Brazilian police say they have made their biggest-ever seizure of cash in an apartment allegedly used by one of President Michel Temer's former cabinet members.
Police say they have counted more than $16m in large-denomination notes found in the flat in the city of Salvador.
Former minister Geddel Vieira Lima is under house arrest.
Mr Temer is fighting a corruption crisis that has shaken his government.
The cash seizure was part of the police's Operation Lost Treasure.
Mr Vieira Lima was arrested in July as part of of a corruption investigation into a government-controlled bank.
Prosecutors say he tried to block investigations into state bank Caixa Economica Federal.
Mr Vieira Lima, who was in charge of relations with Congress, resigned from his role last November after a former minister accused Mr Vieira Lima of pressuring him to approve a property investment.
Brazil's prosecutor general also charged Mr Temer and an aide with corruption - but last month the Brazilian Congress voted not to put him on trial for corruption.

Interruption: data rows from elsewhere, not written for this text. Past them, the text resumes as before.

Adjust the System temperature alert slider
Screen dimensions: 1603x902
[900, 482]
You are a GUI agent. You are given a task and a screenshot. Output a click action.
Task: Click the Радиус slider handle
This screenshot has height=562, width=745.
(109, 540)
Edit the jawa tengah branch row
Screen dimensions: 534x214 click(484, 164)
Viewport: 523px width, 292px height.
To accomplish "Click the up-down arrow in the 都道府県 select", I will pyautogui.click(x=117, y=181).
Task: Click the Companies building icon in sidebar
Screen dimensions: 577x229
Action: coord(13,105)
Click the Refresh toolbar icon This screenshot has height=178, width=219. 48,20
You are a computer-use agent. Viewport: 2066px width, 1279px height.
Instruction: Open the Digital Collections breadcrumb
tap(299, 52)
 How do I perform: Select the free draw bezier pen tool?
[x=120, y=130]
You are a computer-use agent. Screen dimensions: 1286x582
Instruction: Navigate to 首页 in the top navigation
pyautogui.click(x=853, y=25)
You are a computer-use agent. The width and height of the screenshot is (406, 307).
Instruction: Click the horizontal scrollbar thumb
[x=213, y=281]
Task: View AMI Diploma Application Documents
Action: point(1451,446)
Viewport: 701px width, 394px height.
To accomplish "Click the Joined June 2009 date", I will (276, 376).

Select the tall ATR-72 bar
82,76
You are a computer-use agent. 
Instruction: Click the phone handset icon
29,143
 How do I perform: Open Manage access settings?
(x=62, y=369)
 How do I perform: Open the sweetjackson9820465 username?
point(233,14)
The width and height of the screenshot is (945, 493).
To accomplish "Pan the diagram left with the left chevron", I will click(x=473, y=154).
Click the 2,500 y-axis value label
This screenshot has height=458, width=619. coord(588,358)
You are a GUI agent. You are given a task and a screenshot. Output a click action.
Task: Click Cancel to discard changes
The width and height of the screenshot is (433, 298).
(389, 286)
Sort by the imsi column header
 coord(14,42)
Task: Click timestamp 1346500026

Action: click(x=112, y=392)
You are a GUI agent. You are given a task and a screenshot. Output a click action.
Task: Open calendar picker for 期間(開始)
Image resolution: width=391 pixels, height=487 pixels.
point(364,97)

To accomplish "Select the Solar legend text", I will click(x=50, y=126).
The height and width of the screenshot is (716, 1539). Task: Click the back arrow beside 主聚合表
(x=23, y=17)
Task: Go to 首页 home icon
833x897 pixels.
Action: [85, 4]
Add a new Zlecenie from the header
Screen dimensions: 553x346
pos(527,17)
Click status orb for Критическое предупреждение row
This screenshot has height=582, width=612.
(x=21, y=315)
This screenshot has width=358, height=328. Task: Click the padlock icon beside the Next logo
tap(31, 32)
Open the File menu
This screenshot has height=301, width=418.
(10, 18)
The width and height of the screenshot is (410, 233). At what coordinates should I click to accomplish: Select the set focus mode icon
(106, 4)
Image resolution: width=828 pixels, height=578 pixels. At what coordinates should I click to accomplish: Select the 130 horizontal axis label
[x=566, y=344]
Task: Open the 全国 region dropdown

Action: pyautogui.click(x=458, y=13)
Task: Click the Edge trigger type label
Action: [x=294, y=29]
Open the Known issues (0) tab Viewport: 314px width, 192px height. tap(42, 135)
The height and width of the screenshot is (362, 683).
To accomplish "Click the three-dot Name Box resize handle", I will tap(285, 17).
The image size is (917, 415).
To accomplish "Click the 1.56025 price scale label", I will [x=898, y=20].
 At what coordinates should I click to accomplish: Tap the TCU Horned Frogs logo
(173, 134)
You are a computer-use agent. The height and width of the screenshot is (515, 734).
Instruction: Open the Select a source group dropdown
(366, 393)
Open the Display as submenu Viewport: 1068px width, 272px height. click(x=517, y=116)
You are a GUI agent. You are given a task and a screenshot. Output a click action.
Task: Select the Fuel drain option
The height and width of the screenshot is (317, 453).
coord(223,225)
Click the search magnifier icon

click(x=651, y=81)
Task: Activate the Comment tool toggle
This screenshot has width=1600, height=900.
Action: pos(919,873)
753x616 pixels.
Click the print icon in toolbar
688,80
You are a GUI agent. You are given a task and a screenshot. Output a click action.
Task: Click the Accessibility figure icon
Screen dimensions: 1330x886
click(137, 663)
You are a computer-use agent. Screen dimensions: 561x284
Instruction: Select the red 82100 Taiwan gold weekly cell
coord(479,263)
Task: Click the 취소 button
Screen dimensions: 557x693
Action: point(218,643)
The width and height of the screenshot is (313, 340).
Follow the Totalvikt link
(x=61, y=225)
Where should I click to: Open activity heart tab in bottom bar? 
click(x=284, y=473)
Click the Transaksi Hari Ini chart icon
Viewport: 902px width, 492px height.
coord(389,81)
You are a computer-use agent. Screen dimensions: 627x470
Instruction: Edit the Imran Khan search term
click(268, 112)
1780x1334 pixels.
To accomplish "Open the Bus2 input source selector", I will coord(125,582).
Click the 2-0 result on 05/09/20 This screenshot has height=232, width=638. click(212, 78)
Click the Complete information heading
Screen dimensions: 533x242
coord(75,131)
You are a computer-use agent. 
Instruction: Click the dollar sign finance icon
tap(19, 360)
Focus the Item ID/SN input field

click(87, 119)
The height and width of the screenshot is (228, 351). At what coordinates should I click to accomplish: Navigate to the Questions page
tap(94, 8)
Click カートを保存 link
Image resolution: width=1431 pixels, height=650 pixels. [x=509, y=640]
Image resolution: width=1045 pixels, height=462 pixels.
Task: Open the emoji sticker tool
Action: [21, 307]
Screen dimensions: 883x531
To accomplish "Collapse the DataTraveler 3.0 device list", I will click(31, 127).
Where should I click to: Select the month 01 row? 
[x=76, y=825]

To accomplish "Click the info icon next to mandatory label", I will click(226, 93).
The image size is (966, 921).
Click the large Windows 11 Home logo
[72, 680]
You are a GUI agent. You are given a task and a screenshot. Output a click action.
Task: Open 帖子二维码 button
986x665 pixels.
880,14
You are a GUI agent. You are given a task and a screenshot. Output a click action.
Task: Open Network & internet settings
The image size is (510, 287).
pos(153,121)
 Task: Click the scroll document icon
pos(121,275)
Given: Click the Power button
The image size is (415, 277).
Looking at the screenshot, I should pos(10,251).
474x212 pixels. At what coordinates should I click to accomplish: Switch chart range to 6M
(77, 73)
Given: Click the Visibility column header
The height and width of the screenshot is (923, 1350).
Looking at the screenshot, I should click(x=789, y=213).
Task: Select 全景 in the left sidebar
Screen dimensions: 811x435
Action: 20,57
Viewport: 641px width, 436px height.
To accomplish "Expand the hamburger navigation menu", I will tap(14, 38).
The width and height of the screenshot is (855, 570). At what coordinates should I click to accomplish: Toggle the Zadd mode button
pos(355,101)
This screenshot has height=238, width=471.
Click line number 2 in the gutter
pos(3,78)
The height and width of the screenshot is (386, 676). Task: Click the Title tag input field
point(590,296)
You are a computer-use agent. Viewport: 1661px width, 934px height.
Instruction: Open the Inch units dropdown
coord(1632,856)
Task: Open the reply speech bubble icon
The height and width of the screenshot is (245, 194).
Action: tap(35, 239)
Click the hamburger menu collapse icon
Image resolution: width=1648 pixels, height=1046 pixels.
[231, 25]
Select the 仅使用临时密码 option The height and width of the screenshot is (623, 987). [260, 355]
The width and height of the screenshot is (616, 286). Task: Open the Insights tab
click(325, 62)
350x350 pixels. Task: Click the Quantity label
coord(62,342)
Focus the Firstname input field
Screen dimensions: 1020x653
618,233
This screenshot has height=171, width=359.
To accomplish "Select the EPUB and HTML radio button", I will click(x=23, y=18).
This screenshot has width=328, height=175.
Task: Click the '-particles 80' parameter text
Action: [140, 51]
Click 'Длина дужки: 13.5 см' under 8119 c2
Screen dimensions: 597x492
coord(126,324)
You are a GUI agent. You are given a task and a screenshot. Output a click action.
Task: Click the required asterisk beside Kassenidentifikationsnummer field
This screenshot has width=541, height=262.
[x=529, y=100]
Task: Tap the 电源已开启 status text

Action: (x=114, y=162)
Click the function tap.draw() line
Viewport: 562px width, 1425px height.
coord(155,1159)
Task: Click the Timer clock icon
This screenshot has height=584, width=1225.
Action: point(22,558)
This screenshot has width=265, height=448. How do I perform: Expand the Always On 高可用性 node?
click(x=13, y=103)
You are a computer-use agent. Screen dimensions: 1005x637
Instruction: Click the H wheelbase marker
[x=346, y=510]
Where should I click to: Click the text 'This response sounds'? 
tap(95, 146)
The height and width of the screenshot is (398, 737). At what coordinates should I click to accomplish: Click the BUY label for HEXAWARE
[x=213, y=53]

Opposition lawmakers in the lower house of Congress failed to obtain the two-thirds majority needed to send the case to the Supreme Court.
The charge against Mr Temer came after a business tycoon secretly recorded a conversation with the president in an unofficial late-night meeting, which he revealed in May in a plea bargain deal with prosecutors.
During the conversation, Mr Temer appeared to endorse the tycoon obstructing the investigation and bribing politicians.
Mr Temer has said the footage is authentic, taken from a meeting in March, but he has strongly denied wrongdoing.
His administration has been bogged down with a string of corruption scandals since he took over from former president Dilma Rousseff in a controversial impeachment process.